── Records for this exercise ──

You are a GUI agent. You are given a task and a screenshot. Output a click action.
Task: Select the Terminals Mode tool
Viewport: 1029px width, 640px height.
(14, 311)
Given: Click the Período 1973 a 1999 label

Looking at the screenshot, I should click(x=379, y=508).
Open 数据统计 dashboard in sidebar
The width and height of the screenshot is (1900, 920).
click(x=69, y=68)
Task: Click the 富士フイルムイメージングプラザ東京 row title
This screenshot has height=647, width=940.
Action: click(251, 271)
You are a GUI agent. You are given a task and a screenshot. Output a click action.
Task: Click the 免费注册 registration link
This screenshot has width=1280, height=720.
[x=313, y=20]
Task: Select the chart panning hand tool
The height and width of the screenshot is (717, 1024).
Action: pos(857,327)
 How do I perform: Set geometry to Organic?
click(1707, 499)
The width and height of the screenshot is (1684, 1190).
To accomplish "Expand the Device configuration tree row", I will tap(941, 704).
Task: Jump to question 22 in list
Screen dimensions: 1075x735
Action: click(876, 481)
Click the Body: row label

───

**Task description**
Rewrite every line of the data above as a Markdown table with two columns, Row and Line. Number the rows in order and leave out the blank lines.

**Response**
| Row | Line |
|---|---|
| 1 | You are a GUI agent. You are given a task and a screenshot. Output a click action. |
| 2 | Task: Select the Terminals Mode tool |
| 3 | Viewport: 1029px width, 640px height. |
| 4 | (14, 311) |
| 5 | Given: Click the Período 1973 a 1999 label |
| 6 | Looking at the screenshot, I should click(x=379, y=508). |
| 7 | Open 数据统计 dashboard in sidebar |
| 8 | The width and height of the screenshot is (1900, 920). |
| 9 | click(x=69, y=68) |
| 10 | Task: Click the 富士フイルムイメージングプラザ東京 row title |
| 11 | This screenshot has height=647, width=940. |
| 12 | Action: click(251, 271) |
| 13 | You are a GUI agent. You are given a task and a screenshot. Output a click action. |
| 14 | Task: Click the 免费注册 registration link |
| 15 | This screenshot has width=1280, height=720. |
| 16 | [x=313, y=20] |
| 17 | Task: Select the chart panning hand tool |
| 18 | The height and width of the screenshot is (717, 1024). |
| 19 | Action: pos(857,327) |
| 20 |  How do I perform: Set geometry to Organic? |
| 21 | click(1707, 499) |
| 22 | The width and height of the screenshot is (1684, 1190). |
| 23 | To accomplish "Expand the Device configuration tree row", I will tap(941, 704). |
| 24 | Task: Jump to question 22 in list |
| 25 | Screen dimensions: 1075x735 |
| 26 | Action: click(876, 481) |
| 27 | Click the Body: row label |